# [WORK ORDER]
Each line that contains the word "computer" is to be copied from the records below.

# [GIVEN RECORDS]
= = = = =

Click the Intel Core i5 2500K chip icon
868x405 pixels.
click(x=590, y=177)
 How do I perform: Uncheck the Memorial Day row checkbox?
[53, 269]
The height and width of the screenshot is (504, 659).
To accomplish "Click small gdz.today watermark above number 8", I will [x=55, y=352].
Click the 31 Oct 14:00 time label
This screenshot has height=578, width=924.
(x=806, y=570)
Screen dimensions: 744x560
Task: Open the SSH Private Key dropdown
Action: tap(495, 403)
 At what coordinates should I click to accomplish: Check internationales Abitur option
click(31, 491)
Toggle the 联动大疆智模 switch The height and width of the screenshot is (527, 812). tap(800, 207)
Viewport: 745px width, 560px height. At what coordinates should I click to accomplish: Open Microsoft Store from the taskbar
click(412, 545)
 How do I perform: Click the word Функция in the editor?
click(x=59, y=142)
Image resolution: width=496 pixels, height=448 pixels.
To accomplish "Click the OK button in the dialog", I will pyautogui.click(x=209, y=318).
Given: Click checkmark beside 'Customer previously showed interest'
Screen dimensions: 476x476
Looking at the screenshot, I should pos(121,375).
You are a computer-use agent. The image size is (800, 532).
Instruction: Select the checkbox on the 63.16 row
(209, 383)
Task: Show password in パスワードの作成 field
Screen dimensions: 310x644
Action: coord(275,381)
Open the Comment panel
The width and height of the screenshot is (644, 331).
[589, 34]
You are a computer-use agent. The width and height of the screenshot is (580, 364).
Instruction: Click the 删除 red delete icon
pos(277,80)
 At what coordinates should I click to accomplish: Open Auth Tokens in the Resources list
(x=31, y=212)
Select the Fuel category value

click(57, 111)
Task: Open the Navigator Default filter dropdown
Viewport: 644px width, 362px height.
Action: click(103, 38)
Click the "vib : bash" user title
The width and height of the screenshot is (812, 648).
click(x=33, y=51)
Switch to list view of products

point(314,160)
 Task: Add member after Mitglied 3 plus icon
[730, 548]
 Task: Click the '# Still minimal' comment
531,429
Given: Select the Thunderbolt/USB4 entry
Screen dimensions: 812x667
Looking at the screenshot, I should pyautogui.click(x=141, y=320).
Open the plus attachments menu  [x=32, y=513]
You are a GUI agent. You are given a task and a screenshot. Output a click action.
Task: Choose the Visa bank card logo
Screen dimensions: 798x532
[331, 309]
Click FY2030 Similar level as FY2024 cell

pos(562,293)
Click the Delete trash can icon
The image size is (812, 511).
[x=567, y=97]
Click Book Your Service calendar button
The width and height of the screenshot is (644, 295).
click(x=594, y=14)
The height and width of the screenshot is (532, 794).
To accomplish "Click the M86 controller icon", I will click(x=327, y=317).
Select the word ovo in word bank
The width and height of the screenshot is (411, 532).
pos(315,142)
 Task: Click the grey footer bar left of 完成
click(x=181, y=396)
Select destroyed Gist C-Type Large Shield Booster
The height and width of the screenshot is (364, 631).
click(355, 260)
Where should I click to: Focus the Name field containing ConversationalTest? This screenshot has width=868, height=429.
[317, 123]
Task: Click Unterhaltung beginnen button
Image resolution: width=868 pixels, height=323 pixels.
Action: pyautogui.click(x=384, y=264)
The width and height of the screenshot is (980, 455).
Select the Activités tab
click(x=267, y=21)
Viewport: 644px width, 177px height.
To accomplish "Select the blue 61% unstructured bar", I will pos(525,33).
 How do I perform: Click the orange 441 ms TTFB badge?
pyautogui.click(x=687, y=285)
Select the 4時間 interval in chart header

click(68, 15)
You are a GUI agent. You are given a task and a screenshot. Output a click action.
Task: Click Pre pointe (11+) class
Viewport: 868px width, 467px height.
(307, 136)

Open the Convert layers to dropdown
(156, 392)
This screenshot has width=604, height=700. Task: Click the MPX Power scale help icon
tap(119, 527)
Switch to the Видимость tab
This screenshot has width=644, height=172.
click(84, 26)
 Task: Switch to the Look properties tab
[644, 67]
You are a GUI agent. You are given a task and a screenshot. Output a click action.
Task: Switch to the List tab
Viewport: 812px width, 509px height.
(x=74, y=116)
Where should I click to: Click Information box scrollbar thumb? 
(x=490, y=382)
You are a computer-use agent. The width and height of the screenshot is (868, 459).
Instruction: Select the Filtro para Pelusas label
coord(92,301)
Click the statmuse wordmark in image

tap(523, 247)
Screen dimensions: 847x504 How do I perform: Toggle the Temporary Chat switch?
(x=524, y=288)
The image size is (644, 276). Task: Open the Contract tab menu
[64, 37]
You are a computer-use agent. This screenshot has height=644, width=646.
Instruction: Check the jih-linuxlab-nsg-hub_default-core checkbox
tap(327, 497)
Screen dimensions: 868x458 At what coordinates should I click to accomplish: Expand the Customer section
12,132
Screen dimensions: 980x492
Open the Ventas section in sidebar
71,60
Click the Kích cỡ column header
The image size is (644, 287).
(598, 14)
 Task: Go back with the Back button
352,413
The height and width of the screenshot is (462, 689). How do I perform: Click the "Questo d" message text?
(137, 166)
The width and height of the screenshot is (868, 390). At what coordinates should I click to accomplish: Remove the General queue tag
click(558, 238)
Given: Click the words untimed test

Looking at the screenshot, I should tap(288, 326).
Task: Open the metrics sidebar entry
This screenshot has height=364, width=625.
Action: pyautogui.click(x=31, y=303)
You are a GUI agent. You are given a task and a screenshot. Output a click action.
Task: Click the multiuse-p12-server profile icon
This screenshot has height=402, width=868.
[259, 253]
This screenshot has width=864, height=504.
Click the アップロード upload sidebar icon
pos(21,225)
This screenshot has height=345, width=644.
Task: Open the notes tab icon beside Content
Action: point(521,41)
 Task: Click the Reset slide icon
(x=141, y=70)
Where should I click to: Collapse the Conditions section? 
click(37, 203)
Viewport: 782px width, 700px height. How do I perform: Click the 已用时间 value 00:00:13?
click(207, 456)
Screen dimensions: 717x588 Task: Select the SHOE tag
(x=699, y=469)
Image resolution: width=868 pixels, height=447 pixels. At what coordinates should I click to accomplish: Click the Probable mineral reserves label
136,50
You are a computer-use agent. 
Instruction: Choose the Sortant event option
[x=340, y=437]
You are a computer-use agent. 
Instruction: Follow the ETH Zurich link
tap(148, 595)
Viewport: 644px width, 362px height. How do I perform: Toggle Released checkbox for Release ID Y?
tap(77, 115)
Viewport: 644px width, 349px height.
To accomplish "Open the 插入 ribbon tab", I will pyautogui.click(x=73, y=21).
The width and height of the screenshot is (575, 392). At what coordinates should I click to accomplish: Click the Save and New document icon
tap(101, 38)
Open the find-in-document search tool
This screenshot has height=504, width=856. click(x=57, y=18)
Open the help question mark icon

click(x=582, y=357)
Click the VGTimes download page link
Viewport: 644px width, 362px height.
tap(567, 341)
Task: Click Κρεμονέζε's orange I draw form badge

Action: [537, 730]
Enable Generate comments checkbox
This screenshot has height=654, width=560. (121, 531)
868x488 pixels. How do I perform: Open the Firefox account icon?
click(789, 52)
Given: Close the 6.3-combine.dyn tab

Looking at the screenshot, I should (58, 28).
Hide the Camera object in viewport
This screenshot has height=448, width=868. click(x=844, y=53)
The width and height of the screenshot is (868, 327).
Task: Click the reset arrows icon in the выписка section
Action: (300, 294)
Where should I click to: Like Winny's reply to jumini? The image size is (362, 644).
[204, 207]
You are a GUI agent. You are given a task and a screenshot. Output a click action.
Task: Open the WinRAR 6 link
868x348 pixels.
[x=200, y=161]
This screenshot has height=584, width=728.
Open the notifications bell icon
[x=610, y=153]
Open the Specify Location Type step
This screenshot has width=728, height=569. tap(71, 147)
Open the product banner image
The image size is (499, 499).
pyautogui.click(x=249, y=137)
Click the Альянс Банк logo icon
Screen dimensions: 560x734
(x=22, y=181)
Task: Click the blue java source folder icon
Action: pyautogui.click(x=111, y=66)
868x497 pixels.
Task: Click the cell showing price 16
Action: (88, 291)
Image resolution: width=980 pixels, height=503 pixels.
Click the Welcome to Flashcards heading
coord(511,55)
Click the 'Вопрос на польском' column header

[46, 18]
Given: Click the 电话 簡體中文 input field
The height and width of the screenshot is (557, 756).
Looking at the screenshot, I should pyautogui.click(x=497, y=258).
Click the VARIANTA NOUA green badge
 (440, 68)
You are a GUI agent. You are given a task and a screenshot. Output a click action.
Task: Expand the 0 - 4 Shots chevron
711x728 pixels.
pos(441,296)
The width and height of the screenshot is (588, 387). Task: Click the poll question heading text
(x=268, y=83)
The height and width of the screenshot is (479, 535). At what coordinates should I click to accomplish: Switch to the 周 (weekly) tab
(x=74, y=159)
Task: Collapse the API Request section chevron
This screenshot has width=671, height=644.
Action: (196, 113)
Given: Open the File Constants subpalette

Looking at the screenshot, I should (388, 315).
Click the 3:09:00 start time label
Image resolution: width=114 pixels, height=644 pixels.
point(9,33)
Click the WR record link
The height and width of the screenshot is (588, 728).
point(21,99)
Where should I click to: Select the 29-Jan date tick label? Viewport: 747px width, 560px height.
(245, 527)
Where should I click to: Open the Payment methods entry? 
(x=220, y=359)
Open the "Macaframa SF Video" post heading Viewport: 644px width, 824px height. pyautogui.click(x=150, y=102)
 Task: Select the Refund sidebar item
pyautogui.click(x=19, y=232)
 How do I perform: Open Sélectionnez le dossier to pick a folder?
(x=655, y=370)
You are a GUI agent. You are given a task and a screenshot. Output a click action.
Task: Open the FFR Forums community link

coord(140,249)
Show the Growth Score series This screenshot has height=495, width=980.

= = = = =

# [EXERCISE OUTPUT]
You are a computer-use agent. The image size is (800, 532).
You are a computer-use agent. The width and height of the screenshot is (580, 364).
You are a computer-use agent. The width and height of the screenshot is (868, 459).
You are a computer-use agent. This screenshot has height=644, width=646.
You are a computer-use agent. 
You are a computer-use agent. 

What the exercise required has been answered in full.